The whole event is very informal – you don’t have to camp (some members stayed in a local B&B), and you don’t have to come for the whole week (some arrive late and some go early). We do however spend all year looking forward to it and we always enjoy some great lanes.

This year, a group of us headed towards the South Downs and a campsite at West Meon. Very different to Wales, of course, but there are loads of lanes around here – enough to keep a person occupied all week long and then some.

Day one and on our agenda was a 60-miles route in East Hampshire, around the Watercress Line. At this point, our group comprised just three vehicles – two 90s and a Lightweight.

The first couple of lanes were very ‘Essex’ in style, with close hedges and not much to see. It wasn’t long before we encountered our first obstacle in the shape of a fallen tree; we all hopped out and decided that we could cut enough away to make the road useable again.

With the sun shining, we were really enjoying the best of the English countryside as we continued on to Chawton, where we made a small detour to see Jane Austen’s home. There were two more trees to be cleared on the route and while we were stopped at one, I found a vintage glass beer bottle from a local brewery, Amey of Petersfield, which was brewing between 1883 and 1951 – a brilliant memento from the holiday.

Day two, which was a Monday, saw us venture to the Meon Valley on a 46-mile route. The views and lanes were slightly different here – they were more open, with great views of the rolling chalk downs.
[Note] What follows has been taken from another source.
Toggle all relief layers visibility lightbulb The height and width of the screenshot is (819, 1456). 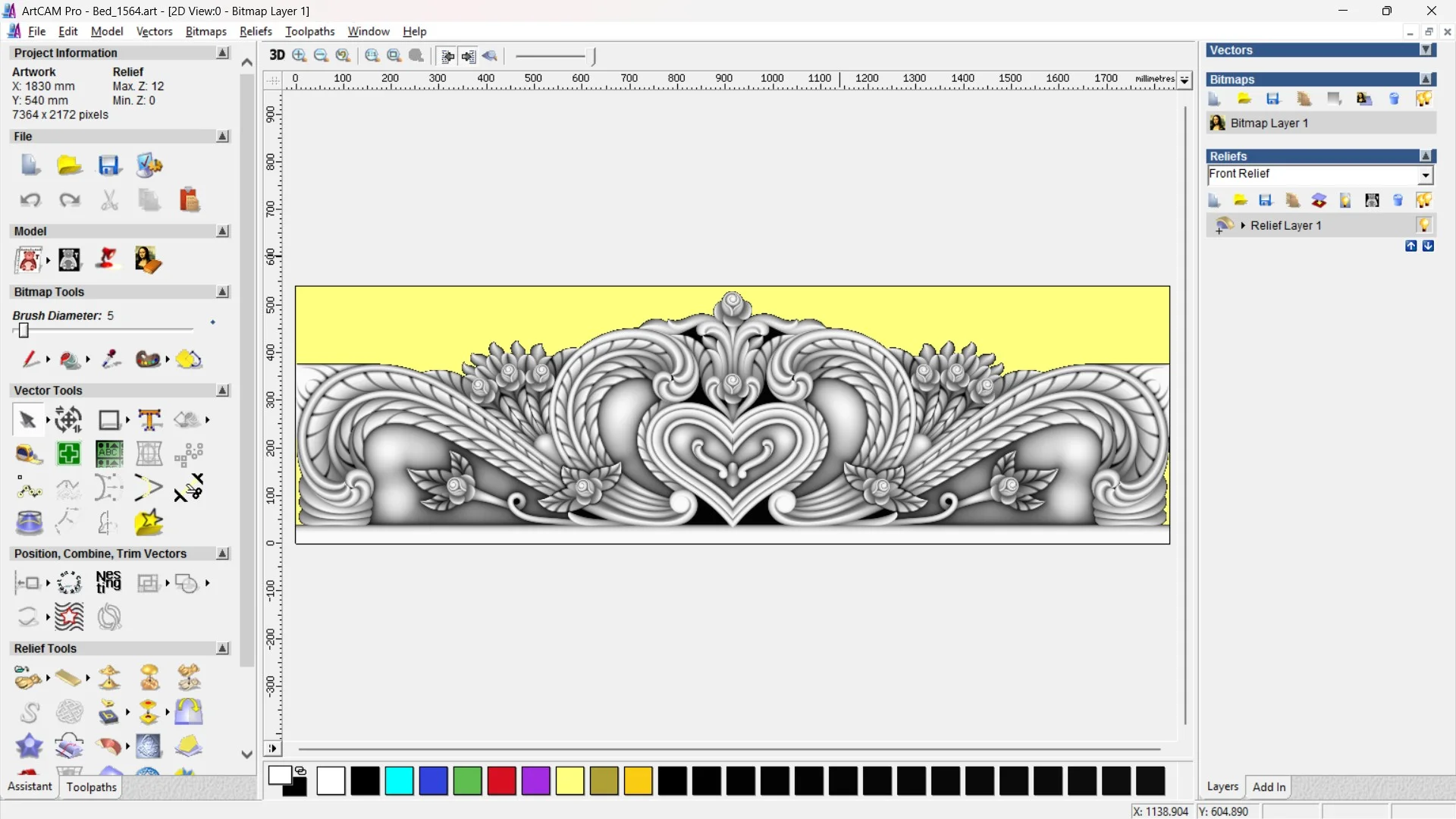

It was another great day which finished once again around the campfire. We were sitting chatting, as all Landy drivers do, of great days on the lanes and who has the best light bar etc, when Pauline announced that the International Space Station would be along at 9.48pm! It was a superbly clear evening with great views of the stars, but I have to say that many of us were sceptical. Is the ISS like a bus? Is the timetable reliable? We weren’t sure. Amazingly, dead on time, there it was racing across the sky, far faster than any of the planes we could see.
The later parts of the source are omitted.